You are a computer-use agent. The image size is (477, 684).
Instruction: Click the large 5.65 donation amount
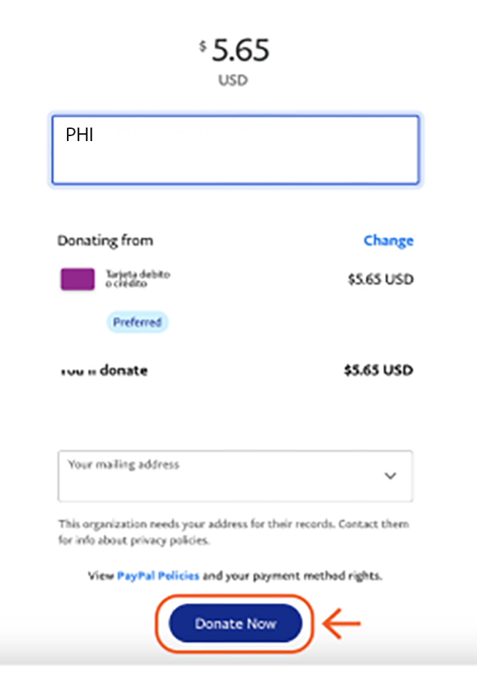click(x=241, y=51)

...

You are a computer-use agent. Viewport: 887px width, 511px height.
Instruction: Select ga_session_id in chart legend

> _Your objective_:
The required output is the stretch of entries above from the line containing "You are a computer-use agent. Viewport: 887px" through the line containing "Instruction: Select ga_session_id", reproduced exactly.

> _Task solution_:
You are a computer-use agent. Viewport: 887px width, 511px height.
Instruction: Select ga_session_id in chart legend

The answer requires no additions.